*Problem details*. Reproduce each of the following rows word for word.

-=-=-

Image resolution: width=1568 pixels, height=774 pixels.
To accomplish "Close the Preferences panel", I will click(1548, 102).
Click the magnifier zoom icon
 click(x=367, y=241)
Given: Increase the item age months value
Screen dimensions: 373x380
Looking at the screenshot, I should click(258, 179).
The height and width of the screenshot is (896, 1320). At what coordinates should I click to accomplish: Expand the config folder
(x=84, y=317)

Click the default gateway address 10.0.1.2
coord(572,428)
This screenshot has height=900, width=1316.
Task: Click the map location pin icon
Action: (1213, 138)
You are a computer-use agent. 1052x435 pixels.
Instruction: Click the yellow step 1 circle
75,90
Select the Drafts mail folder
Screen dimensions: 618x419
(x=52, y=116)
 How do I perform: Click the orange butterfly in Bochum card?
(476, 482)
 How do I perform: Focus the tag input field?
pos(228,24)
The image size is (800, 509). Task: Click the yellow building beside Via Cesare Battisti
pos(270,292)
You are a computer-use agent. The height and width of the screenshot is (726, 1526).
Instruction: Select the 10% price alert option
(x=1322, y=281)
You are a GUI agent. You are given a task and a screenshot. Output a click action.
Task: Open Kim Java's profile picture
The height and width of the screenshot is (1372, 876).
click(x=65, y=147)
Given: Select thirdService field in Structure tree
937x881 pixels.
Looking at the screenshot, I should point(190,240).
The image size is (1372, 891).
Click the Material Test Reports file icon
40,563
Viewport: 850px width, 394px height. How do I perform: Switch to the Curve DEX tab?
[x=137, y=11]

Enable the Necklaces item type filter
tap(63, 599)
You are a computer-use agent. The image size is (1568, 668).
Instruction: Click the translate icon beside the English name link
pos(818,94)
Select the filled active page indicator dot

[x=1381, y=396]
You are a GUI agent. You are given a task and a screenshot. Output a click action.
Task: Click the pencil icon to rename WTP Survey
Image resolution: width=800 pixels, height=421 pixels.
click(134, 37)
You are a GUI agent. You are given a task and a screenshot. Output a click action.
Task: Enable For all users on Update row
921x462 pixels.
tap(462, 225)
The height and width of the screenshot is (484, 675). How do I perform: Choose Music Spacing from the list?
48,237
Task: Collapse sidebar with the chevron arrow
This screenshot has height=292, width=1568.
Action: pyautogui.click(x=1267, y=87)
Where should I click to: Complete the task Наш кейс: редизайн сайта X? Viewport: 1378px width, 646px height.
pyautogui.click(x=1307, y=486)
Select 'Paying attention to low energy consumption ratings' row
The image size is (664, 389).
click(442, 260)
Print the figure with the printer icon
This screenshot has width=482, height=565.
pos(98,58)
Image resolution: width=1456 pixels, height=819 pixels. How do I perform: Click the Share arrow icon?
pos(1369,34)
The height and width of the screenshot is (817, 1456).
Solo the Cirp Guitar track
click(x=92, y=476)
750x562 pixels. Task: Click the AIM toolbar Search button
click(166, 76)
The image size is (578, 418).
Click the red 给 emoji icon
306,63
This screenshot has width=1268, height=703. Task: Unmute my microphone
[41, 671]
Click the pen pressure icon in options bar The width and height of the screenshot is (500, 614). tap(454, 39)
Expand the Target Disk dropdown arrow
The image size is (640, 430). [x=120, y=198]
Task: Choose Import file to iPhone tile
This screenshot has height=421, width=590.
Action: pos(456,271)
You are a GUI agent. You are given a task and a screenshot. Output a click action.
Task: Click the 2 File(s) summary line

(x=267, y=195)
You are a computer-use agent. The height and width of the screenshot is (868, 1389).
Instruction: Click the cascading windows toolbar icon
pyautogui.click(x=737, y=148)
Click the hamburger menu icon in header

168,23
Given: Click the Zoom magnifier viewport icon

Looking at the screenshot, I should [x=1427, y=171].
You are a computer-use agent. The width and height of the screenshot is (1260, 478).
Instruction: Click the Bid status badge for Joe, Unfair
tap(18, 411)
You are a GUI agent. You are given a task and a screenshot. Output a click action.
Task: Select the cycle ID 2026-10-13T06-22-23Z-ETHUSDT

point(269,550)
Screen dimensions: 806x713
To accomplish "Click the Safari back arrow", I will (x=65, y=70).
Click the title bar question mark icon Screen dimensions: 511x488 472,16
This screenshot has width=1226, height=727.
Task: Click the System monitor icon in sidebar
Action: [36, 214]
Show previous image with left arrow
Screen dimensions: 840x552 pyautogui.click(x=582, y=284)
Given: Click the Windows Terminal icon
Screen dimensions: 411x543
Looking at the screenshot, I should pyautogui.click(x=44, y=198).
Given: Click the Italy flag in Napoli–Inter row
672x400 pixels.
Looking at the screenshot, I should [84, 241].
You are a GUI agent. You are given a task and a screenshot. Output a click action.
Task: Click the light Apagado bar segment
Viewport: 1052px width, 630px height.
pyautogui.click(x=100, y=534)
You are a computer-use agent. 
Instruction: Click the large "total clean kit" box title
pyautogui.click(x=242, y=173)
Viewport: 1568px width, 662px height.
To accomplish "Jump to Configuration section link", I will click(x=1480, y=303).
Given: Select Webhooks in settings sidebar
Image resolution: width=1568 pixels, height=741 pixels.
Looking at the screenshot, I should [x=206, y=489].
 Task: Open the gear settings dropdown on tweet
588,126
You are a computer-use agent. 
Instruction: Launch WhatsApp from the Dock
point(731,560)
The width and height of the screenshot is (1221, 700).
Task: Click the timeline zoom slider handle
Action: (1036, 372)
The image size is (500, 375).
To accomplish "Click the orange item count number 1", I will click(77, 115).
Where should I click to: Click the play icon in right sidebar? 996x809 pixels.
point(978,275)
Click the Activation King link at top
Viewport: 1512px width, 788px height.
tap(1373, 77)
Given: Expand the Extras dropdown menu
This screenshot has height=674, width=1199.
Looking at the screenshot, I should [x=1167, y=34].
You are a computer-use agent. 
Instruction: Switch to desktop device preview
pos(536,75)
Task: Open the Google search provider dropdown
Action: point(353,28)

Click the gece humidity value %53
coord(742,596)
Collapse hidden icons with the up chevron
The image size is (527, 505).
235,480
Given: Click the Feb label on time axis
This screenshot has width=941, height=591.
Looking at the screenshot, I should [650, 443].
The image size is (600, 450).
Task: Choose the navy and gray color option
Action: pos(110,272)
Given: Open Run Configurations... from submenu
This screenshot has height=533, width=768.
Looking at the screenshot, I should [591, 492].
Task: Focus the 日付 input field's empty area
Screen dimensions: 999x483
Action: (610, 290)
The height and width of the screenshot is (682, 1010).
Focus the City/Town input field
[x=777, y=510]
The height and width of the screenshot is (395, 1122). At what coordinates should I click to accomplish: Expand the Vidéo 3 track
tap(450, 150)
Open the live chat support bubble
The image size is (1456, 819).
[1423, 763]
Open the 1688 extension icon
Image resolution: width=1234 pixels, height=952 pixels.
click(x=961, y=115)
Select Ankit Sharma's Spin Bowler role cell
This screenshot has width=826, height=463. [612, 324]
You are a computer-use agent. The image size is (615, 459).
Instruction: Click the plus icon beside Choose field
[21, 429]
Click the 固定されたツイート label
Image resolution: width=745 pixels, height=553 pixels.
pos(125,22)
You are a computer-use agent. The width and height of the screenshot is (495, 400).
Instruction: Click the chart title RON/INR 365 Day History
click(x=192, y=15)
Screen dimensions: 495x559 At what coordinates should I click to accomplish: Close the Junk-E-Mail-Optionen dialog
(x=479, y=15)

-=-=-

*Task solution*.
Image resolution: width=1568 pixels, height=774 pixels.
To accomplish "Close the Preferences panel", I will click(1548, 102).
Click the magnifier zoom icon
 click(x=367, y=241)
Given: Increase the item age months value
Screen dimensions: 373x380
Looking at the screenshot, I should click(258, 179).
The height and width of the screenshot is (896, 1320). At what coordinates should I click to accomplish: Expand the config folder
(x=84, y=317)

Click the default gateway address 10.0.1.2
coord(572,428)
This screenshot has height=900, width=1316.
Task: Click the map location pin icon
Action: (1213, 138)
You are a computer-use agent. 1052x435 pixels.
Instruction: Click the yellow step 1 circle
75,90
Select the Drafts mail folder
Screen dimensions: 618x419
(x=52, y=116)
 How do I perform: Click the orange butterfly in Bochum card?
(476, 482)
 How do I perform: Focus the tag input field?
pos(228,24)
The image size is (800, 509). Task: Click the yellow building beside Via Cesare Battisti
pos(270,292)
You are a computer-use agent. The height and width of the screenshot is (726, 1526).
Instruction: Select the 10% price alert option
(x=1322, y=281)
You are a GUI agent. You are given a task and a screenshot. Output a click action.
Task: Open Kim Java's profile picture
The height and width of the screenshot is (1372, 876).
click(x=65, y=147)
Given: Select thirdService field in Structure tree
937x881 pixels.
Looking at the screenshot, I should point(190,240).
The image size is (1372, 891).
Click the Material Test Reports file icon
40,563
Viewport: 850px width, 394px height. How do I perform: Switch to the Curve DEX tab?
[x=137, y=11]

Enable the Necklaces item type filter
tap(63, 599)
You are a computer-use agent. The image size is (1568, 668).
Instruction: Click the translate icon beside the English name link
pos(818,94)
Select the filled active page indicator dot

[x=1381, y=396]
You are a GUI agent. You are given a task and a screenshot. Output a click action.
Task: Click the pencil icon to rename WTP Survey
Image resolution: width=800 pixels, height=421 pixels.
click(134, 37)
You are a GUI agent. You are given a task and a screenshot. Output a click action.
Task: Enable For all users on Update row
921x462 pixels.
tap(462, 225)
The height and width of the screenshot is (484, 675). How do I perform: Choose Music Spacing from the list?
48,237
Task: Collapse sidebar with the chevron arrow
This screenshot has height=292, width=1568.
Action: pyautogui.click(x=1267, y=87)
Where should I click to: Complete the task Наш кейс: редизайн сайта X? Viewport: 1378px width, 646px height.
pyautogui.click(x=1307, y=486)
Select 'Paying attention to low energy consumption ratings' row
The image size is (664, 389).
click(442, 260)
Print the figure with the printer icon
This screenshot has width=482, height=565.
pos(98,58)
Image resolution: width=1456 pixels, height=819 pixels. How do I perform: Click the Share arrow icon?
pos(1369,34)
The height and width of the screenshot is (817, 1456).
Solo the Cirp Guitar track
click(x=92, y=476)
750x562 pixels. Task: Click the AIM toolbar Search button
click(166, 76)
The image size is (578, 418).
Click the red 给 emoji icon
306,63
This screenshot has width=1268, height=703. Task: Unmute my microphone
[41, 671]
Click the pen pressure icon in options bar The width and height of the screenshot is (500, 614). tap(454, 39)
Expand the Target Disk dropdown arrow
The image size is (640, 430). [x=120, y=198]
Task: Choose Import file to iPhone tile
This screenshot has height=421, width=590.
Action: pos(456,271)
You are a GUI agent. You are given a task and a screenshot. Output a click action.
Task: Click the 2 File(s) summary line

(x=267, y=195)
You are a computer-use agent. The height and width of the screenshot is (868, 1389).
Instruction: Click the cascading windows toolbar icon
pyautogui.click(x=737, y=148)
Click the hamburger menu icon in header

168,23
Given: Click the Zoom magnifier viewport icon

Looking at the screenshot, I should [x=1427, y=171].
You are a computer-use agent. The width and height of the screenshot is (1260, 478).
Instruction: Click the Bid status badge for Joe, Unfair
tap(18, 411)
You are a GUI agent. You are given a task and a screenshot. Output a click action.
Task: Select the cycle ID 2026-10-13T06-22-23Z-ETHUSDT

point(269,550)
Screen dimensions: 806x713
To accomplish "Click the Safari back arrow", I will (x=65, y=70).
Click the title bar question mark icon Screen dimensions: 511x488 472,16
This screenshot has width=1226, height=727.
Task: Click the System monitor icon in sidebar
Action: [36, 214]
Show previous image with left arrow
Screen dimensions: 840x552 pyautogui.click(x=582, y=284)
Given: Click the Windows Terminal icon
Screen dimensions: 411x543
Looking at the screenshot, I should pyautogui.click(x=44, y=198).
Given: Click the Italy flag in Napoli–Inter row
672x400 pixels.
Looking at the screenshot, I should [84, 241].
You are a GUI agent. You are given a task and a screenshot. Output a click action.
Task: Click the light Apagado bar segment
Viewport: 1052px width, 630px height.
pyautogui.click(x=100, y=534)
You are a computer-use agent. 
Instruction: Click the large "total clean kit" box title
pyautogui.click(x=242, y=173)
Viewport: 1568px width, 662px height.
To accomplish "Jump to Configuration section link", I will click(x=1480, y=303).
Given: Select Webhooks in settings sidebar
Image resolution: width=1568 pixels, height=741 pixels.
Looking at the screenshot, I should [x=206, y=489].
 Task: Open the gear settings dropdown on tweet
588,126
You are a computer-use agent. 
Instruction: Launch WhatsApp from the Dock
point(731,560)
The width and height of the screenshot is (1221, 700).
Task: Click the timeline zoom slider handle
Action: (1036, 372)
The image size is (500, 375).
To accomplish "Click the orange item count number 1", I will click(77, 115).
Where should I click to: Click the play icon in right sidebar? 996x809 pixels.
point(978,275)
Click the Activation King link at top
Viewport: 1512px width, 788px height.
tap(1373, 77)
Given: Expand the Extras dropdown menu
This screenshot has height=674, width=1199.
Looking at the screenshot, I should [x=1167, y=34].
You are a computer-use agent. 
Instruction: Switch to desktop device preview
pos(536,75)
Task: Open the Google search provider dropdown
Action: point(353,28)

Click the gece humidity value %53
coord(742,596)
Collapse hidden icons with the up chevron
The image size is (527, 505).
235,480
Given: Click the Feb label on time axis
This screenshot has width=941, height=591.
Looking at the screenshot, I should [650, 443].
The image size is (600, 450).
Task: Choose the navy and gray color option
Action: pos(110,272)
Given: Open Run Configurations... from submenu
This screenshot has height=533, width=768.
Looking at the screenshot, I should [591, 492].
Task: Focus the 日付 input field's empty area
Screen dimensions: 999x483
Action: (610, 290)
The height and width of the screenshot is (682, 1010).
Focus the City/Town input field
[x=777, y=510]
The height and width of the screenshot is (395, 1122). At what coordinates should I click to accomplish: Expand the Vidéo 3 track
tap(450, 150)
Open the live chat support bubble
The image size is (1456, 819).
[1423, 763]
Open the 1688 extension icon
Image resolution: width=1234 pixels, height=952 pixels.
click(x=961, y=115)
Select Ankit Sharma's Spin Bowler role cell
This screenshot has width=826, height=463. [612, 324]
You are a computer-use agent. The image size is (615, 459).
Instruction: Click the plus icon beside Choose field
[21, 429]
Click the 固定されたツイート label
Image resolution: width=745 pixels, height=553 pixels.
pos(125,22)
You are a computer-use agent. The width and height of the screenshot is (495, 400).
Instruction: Click the chart title RON/INR 365 Day History
click(x=192, y=15)
Screen dimensions: 495x559 At what coordinates should I click to accomplish: Close the Junk-E-Mail-Optionen dialog
(x=479, y=15)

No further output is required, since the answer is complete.